Four Signs You Need to Clean Up Your Finances
It’s easy to see when your house needs cleaning: clothes are on the floor; dirty dishes are stacked in the sink. But it may be a little harder to know when to “tidy up” your finances. Here are a few signs:
- You’re living paycheck to paycheck.If you barely make ends meet at the end of the month, it’s time to buy some wiggle room for unexpected events. Start by cutting back on at least one major expense and putting that money into an emergency fund. The goal of an emergency fund is to be able to cover a three-month period of unemployment – at a minimum. Consider downsizing to a smaller home or apartment, going from a two-car household to one, or commuting by bus or bike. Getting a side gig is another way to boost your emergency funding.
- You’re not saving for retirement. According to Northwestern Mutual’s 2018 study, 21% of Americans haven’t saved for retirement. If you’re one of those people, it’s time to start. Your goal should be to save 15% or more of your monthly income for your retirement. If you’re not used to saving, going from 0 to 15% might be hard. So, start small and simply set aside $50 each month. Increase that amount when you get a raise or get a better handle on your expenses.

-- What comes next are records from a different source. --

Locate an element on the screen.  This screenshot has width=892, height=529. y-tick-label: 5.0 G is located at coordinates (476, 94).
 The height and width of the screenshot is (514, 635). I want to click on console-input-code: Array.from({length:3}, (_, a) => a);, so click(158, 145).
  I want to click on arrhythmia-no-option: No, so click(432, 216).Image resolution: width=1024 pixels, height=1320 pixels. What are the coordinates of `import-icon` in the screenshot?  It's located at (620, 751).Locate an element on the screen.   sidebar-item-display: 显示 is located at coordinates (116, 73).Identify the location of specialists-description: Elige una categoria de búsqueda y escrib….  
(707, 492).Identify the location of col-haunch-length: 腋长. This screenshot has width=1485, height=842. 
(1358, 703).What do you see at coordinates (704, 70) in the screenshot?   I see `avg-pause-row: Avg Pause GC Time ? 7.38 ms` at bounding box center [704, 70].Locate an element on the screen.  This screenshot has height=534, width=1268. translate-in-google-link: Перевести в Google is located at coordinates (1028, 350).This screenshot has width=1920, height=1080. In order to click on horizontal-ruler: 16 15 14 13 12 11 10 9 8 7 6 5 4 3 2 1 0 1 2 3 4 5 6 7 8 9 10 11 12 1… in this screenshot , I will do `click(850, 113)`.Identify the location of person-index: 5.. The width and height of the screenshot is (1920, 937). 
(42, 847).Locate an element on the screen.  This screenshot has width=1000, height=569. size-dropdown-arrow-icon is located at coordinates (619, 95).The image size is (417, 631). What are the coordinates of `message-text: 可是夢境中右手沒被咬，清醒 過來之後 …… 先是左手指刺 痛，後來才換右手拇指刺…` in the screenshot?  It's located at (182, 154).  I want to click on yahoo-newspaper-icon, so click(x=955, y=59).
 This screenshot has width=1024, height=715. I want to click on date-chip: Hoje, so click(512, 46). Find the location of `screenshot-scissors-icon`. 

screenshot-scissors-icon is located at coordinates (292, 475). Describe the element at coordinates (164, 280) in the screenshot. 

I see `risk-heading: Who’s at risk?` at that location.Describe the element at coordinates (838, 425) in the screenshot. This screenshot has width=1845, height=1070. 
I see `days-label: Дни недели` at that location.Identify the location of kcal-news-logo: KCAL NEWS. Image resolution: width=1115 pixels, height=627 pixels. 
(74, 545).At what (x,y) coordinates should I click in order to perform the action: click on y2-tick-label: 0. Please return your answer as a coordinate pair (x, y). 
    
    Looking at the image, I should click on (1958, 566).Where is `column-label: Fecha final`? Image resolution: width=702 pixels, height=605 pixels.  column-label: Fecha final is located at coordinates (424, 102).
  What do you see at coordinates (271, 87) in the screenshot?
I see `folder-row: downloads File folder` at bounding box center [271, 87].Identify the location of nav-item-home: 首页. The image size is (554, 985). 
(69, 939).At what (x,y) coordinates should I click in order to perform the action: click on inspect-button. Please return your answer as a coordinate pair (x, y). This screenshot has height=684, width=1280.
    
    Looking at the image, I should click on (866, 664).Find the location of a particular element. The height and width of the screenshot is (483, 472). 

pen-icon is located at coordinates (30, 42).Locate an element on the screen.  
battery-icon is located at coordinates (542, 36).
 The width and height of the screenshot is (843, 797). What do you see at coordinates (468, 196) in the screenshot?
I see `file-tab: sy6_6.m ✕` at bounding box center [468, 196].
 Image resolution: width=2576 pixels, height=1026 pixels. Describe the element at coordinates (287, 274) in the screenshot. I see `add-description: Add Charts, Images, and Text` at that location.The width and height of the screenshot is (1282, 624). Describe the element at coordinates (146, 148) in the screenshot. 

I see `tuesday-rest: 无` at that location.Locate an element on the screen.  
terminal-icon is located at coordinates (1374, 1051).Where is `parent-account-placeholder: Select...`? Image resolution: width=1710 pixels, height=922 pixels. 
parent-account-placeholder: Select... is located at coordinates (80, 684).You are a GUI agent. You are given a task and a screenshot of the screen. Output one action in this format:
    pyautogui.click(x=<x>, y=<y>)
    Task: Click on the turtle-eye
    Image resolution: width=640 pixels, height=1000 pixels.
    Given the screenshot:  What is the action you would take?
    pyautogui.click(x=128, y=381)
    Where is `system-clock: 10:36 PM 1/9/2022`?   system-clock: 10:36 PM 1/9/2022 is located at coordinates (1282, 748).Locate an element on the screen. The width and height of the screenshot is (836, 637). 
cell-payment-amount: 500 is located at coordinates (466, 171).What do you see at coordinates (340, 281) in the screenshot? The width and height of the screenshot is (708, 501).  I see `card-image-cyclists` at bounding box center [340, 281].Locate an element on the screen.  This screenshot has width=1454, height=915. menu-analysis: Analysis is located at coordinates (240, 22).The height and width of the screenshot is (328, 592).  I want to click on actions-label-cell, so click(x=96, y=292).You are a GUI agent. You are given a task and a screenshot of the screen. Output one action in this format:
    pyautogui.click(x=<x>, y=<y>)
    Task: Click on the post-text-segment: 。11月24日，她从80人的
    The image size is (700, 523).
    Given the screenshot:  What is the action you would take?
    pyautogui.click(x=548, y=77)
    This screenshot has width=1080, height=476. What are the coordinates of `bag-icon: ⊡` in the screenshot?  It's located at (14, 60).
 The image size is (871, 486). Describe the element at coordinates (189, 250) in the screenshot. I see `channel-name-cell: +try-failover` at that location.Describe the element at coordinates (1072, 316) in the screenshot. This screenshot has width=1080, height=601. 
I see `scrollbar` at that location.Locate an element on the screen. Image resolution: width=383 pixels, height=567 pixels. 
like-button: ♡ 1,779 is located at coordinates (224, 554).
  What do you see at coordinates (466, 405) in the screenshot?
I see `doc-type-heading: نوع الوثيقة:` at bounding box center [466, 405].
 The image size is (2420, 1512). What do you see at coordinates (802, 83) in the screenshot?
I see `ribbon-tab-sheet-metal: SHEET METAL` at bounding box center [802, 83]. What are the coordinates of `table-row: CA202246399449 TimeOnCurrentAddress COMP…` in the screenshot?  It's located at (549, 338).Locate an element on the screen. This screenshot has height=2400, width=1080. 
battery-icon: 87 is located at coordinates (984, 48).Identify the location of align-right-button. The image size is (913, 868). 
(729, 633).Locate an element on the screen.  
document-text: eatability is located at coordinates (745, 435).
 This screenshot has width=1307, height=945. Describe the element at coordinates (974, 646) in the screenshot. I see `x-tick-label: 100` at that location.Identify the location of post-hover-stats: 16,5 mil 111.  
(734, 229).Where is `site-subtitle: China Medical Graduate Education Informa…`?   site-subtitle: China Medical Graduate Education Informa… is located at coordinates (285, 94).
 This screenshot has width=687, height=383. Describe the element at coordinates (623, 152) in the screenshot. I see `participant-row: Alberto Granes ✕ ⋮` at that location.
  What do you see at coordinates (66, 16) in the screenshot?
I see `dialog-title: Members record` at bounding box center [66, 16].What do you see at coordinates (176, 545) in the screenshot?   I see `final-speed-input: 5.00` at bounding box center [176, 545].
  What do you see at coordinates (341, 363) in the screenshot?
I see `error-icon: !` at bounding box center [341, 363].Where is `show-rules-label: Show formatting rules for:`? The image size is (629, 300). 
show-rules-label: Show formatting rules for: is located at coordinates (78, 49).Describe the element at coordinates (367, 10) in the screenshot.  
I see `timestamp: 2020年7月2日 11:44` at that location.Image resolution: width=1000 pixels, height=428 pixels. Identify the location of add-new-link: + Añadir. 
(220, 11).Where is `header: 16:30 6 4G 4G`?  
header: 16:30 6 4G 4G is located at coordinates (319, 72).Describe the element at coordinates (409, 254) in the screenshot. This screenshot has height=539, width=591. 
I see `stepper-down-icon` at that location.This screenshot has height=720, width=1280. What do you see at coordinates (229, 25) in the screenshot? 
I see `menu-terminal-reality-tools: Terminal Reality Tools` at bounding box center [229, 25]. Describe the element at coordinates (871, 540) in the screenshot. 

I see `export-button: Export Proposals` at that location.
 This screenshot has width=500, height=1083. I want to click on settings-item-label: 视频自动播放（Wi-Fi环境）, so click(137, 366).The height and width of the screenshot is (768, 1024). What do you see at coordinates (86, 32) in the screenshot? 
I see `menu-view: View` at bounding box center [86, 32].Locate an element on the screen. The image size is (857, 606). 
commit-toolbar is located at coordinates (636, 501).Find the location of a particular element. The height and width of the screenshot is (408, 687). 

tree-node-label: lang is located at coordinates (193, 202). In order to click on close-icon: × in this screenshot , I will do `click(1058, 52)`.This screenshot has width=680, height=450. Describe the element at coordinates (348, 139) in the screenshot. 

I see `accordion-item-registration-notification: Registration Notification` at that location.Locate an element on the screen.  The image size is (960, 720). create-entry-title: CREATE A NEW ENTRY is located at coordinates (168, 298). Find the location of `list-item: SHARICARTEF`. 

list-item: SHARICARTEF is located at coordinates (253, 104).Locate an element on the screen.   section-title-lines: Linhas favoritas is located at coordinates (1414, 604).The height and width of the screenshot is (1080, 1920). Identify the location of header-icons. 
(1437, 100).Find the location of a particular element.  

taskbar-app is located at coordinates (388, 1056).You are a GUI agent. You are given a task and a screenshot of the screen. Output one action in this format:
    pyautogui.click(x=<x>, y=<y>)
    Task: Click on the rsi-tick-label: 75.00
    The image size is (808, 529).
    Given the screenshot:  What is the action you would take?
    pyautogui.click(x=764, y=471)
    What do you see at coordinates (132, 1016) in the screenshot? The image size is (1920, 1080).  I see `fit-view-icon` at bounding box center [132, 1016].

- You’re carrying credit card debt. There’s good debt—mortgages for homes and loans for education—but there’s also bad debt. Credit card debt is the worst kind of debt you can have, and the longer you carry it, the more money you end up losing in interest. If you’re up to your chin in credit card debt, maybe it’s time to create a budget and move to a cash-only system until your debt is under control.
- You don’t have a budget in place. Do you follow a budget? Many Americans don’t, even though it’s probably the most effective way to manage money. Without a budget in place, you’ll have a hard time seeing where your money is going, where you’re overspending, and where you can make changes.
If any of these signs apply to you, it’s time to clean up and learn how to manage your money. You’ll be thankful in the long run.